WASHINGTON - It could take five to six years for the economy and the labor market to return to full health, a Federal Reserve report yesterday cautioned.

The central bank also acknowledged that its efforts to keep the recovery from the recession going could feed a new speculative bubble.

Record-low interest rates "could lead to excessive risk-taking in financial markets," according to the documents, which were the minutes of the Fed's closed-door policy meeting this month. Additionally, the low rates - the Fed has kept them near zero for nearly a year - could cause consumers, investors, and businesses to worry about inflation taking off.

Although Fed officials saw the current likelihood of that as "relatively low," they pledged to "remain alert to these risks."

The minutes said Fed officials expect the unfolding recovery will be gradual, as modest economic growth keeps the nation's unemployment rate elevated over the next several years.
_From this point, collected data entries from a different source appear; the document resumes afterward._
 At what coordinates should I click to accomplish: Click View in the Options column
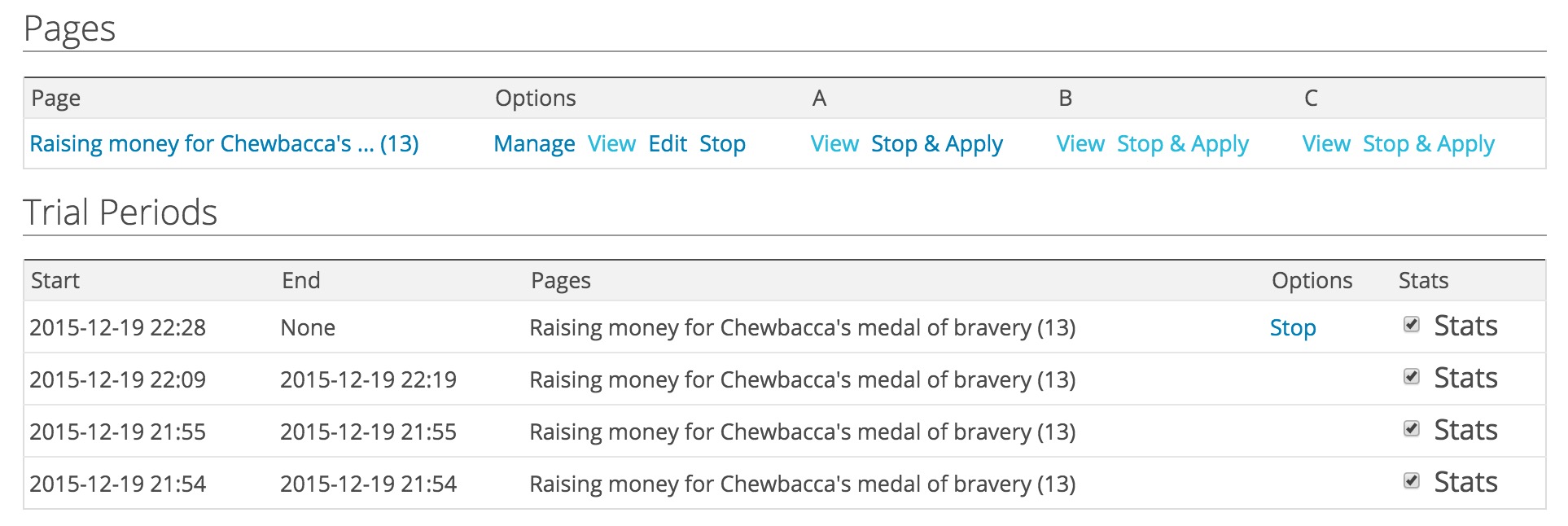coord(611,144)
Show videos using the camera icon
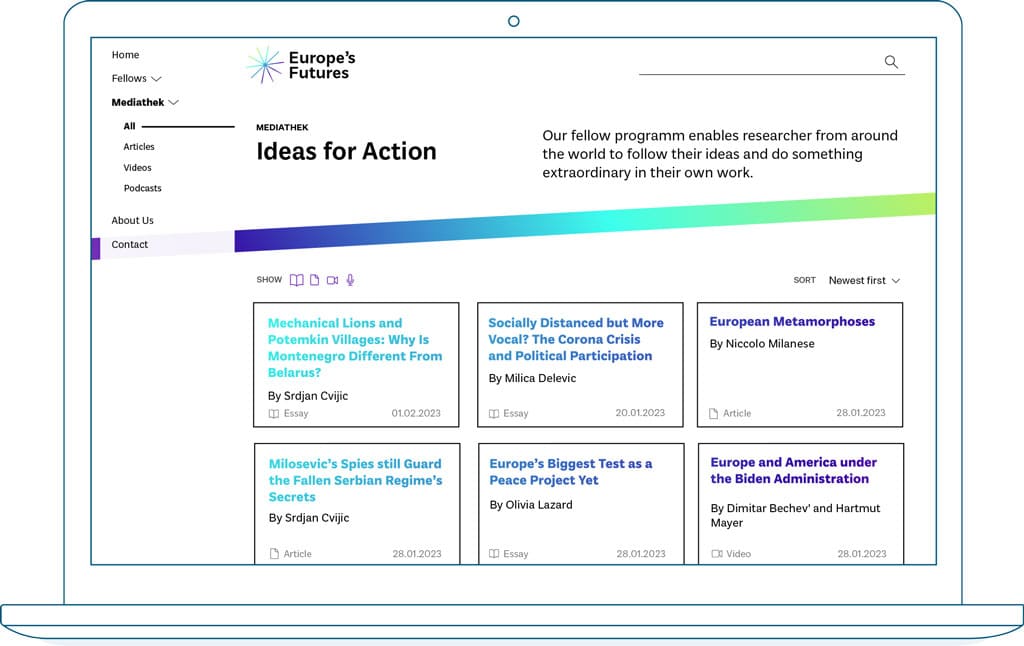The height and width of the screenshot is (646, 1024). pyautogui.click(x=332, y=280)
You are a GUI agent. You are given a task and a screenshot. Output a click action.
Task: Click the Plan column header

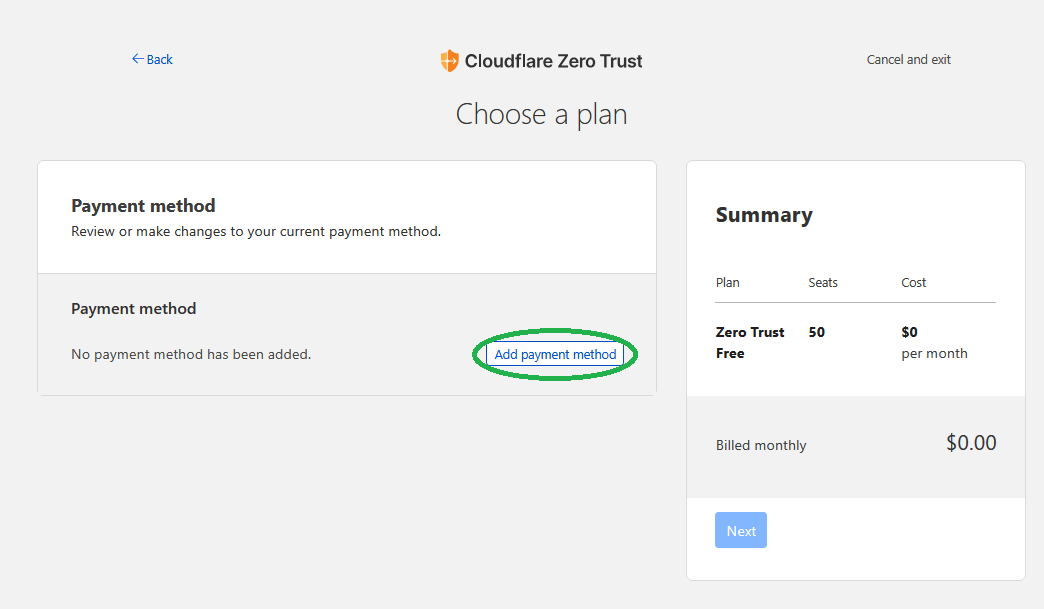728,283
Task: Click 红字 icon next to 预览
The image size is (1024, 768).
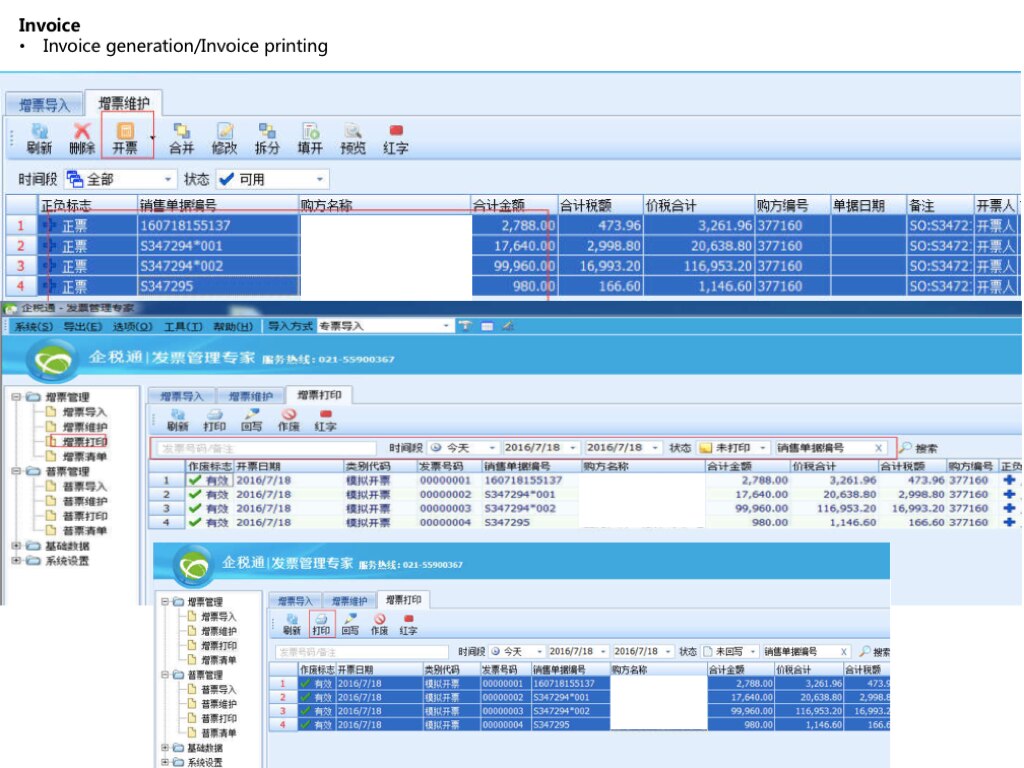Action: click(x=396, y=138)
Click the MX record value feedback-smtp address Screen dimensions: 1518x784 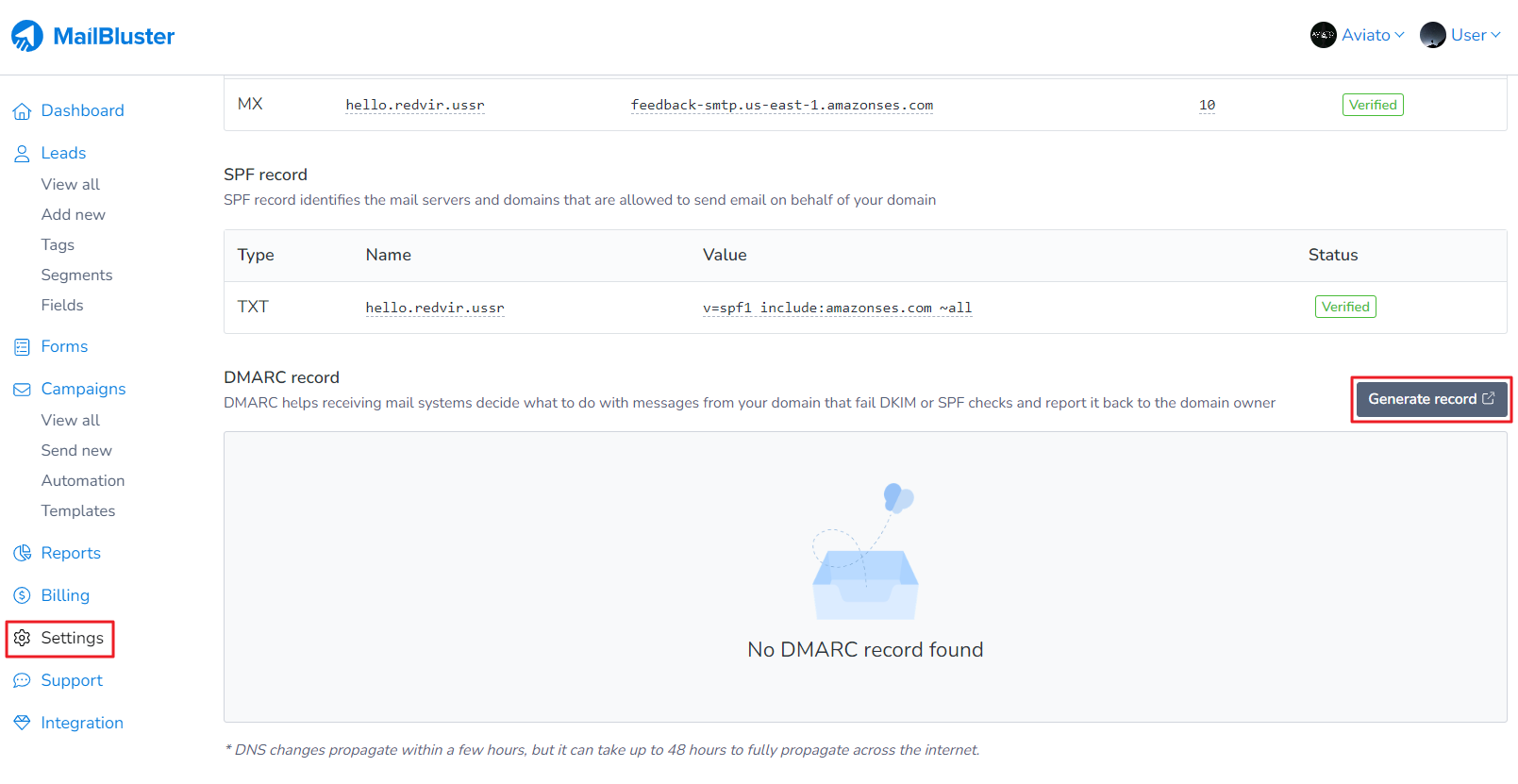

The jobless rate in October rose to 10.2 percent, the highest since 1983.

Most Fed policymakers said it could take "five or six years" for employment to regain its strength. Before the recession began in December 2007, the rate was 4.9 percent.

Also yesterday, in updated economic projections, the Fed said the economy will shrink 0.5 percent or be flat this year. The old forecast called for a contraction of anywhere from 0.6 to 1.6 percent.

Growth next year, measured by the gross domestic product, should turn out slightly better than the Fed previously projected - ranging from 2 percent to 4 percent - up from 0.8 to 4 percent.

But the central bank predicted the jobless rate could hover between 8.6 and 10.2 percent next year. That is a tad better than its previous forecast of up to 10.6 percent.